# Cloning Failing drive (ddrescue)



## Hardcore Legend (Sep 27, 2012)

A quick rundown of what I've dealt with so far.

-Have a Tivo HD (series 3)
-external WD WD10EVVS (1 TB) that is dying
-attempted to use ddrescue to recover

I was new to the whole ddrescue process. I used a Ubuntu bootCD and the instructions I found never said anything about needing to set my logfile location to elsewhere or else have it be deleted when the PC rebooted and it being stored in the RAM was lost.

When I ran ddrescue the first time, it copied 330 GB and the program crashed. I ran it a second time and was able to copy 600 GB, the hard drive locked up and ddrescue reported that the copy was 'Finished' which is not true (I wouldn't think) because my drive was nearly full. The drive was failing HARD towards the end of that copy.

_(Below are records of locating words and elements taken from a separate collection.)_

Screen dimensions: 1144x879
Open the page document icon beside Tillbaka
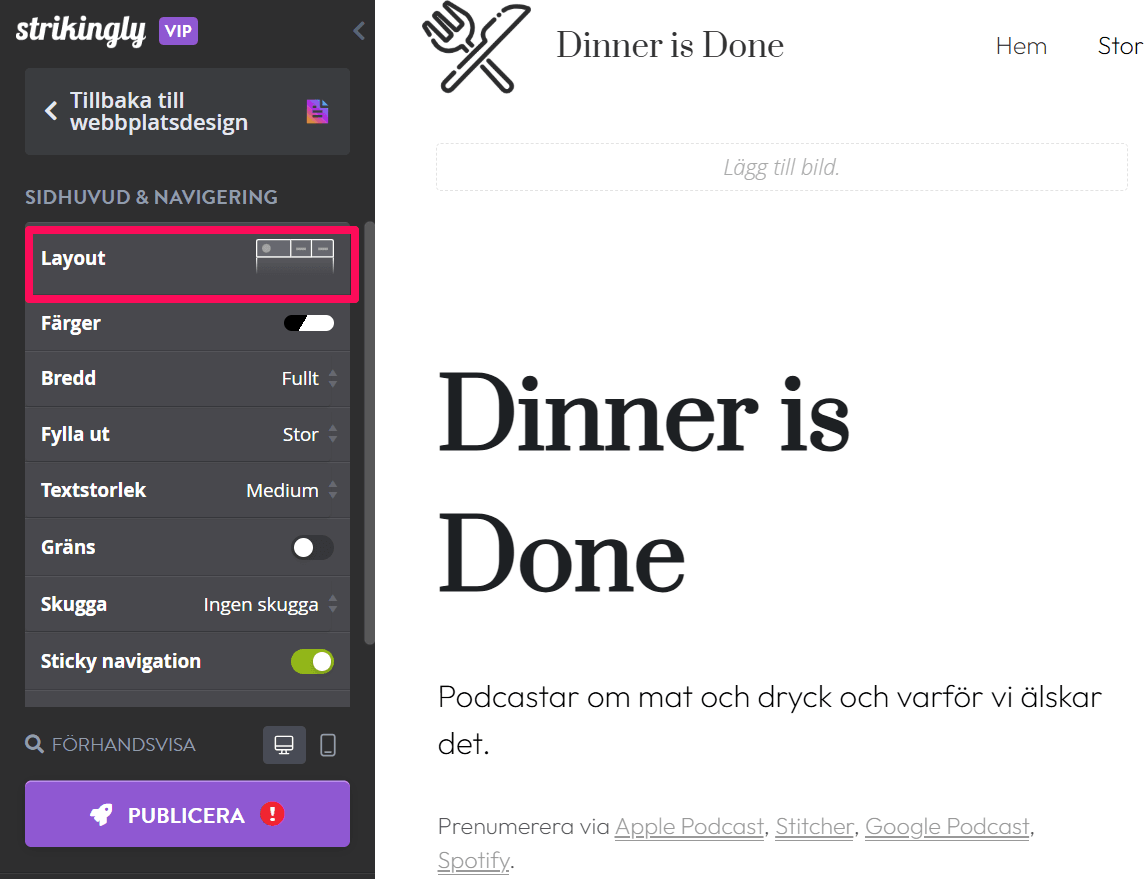318,110
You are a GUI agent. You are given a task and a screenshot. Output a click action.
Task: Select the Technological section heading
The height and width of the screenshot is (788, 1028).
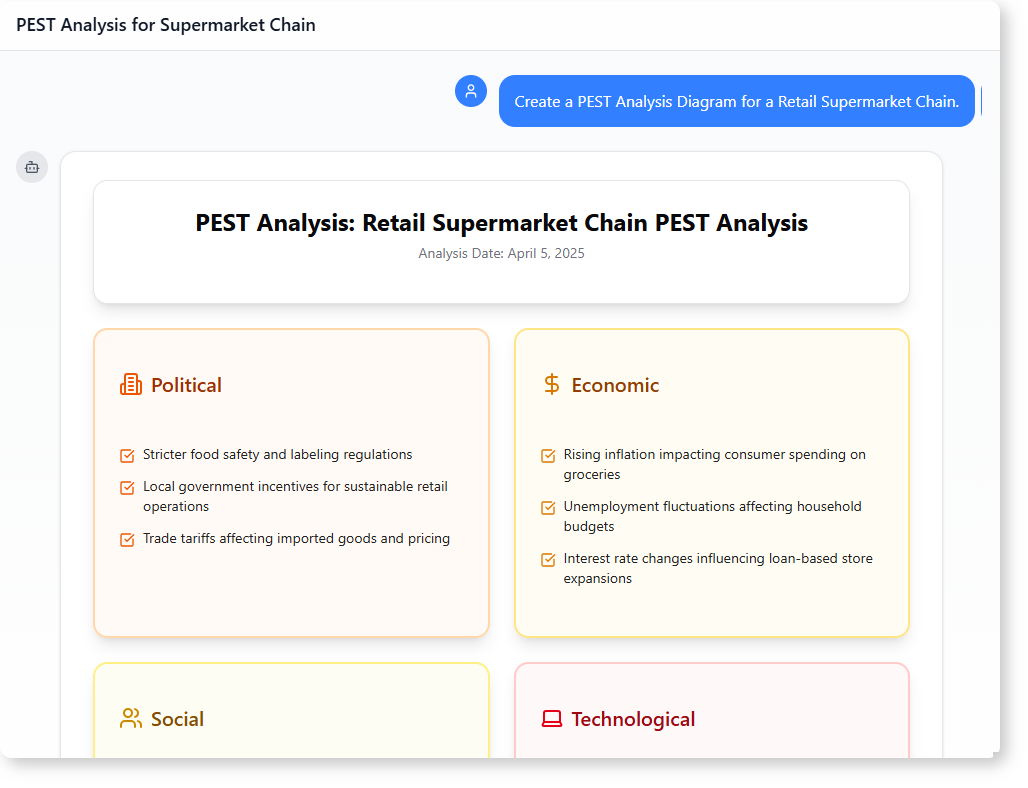click(x=633, y=719)
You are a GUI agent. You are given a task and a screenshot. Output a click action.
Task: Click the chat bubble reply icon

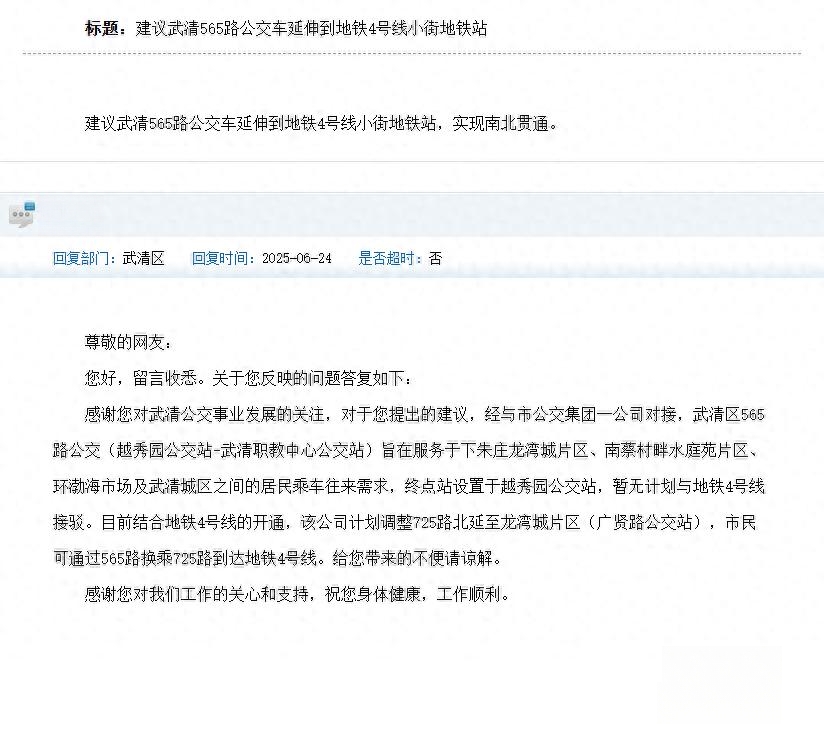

Anyways, not thinking, I tried to restart the copy again and the drive died after about 8 GB. After a few more attempts, I just walked away from it and let it set for a few weeks.

I began trying again yesterday and didn't get very far. This time I was using the logfile and putting it onto a USB drive. Well, at some point the drive said it was 'Complete' again after about an hour of copying the drive, which is false, and shut Ubuntu off.

So, I rebooted this morning and attempted to resume. I did not check the /dev/ order of my drives, not thinking and the program had made the USB drive /sda. So basically, I copied an empty USB to my source drive.

I'm thinking I've lost the data on the source drive now.

But what I'm wondering is if I can use the data on the new drive that I had copied 330 GB and 600 GB to (as well as many other attempts). Does anyone know if ddrescue only copied 8 GB on drive B, did it overwrite the 600 GB previously copied? Is there anyway I can 'restore' any of that 600 GB that was written to drive B? That would be at least 60% of my recordings and at this point, I would take it since I believe I've borked my source drive.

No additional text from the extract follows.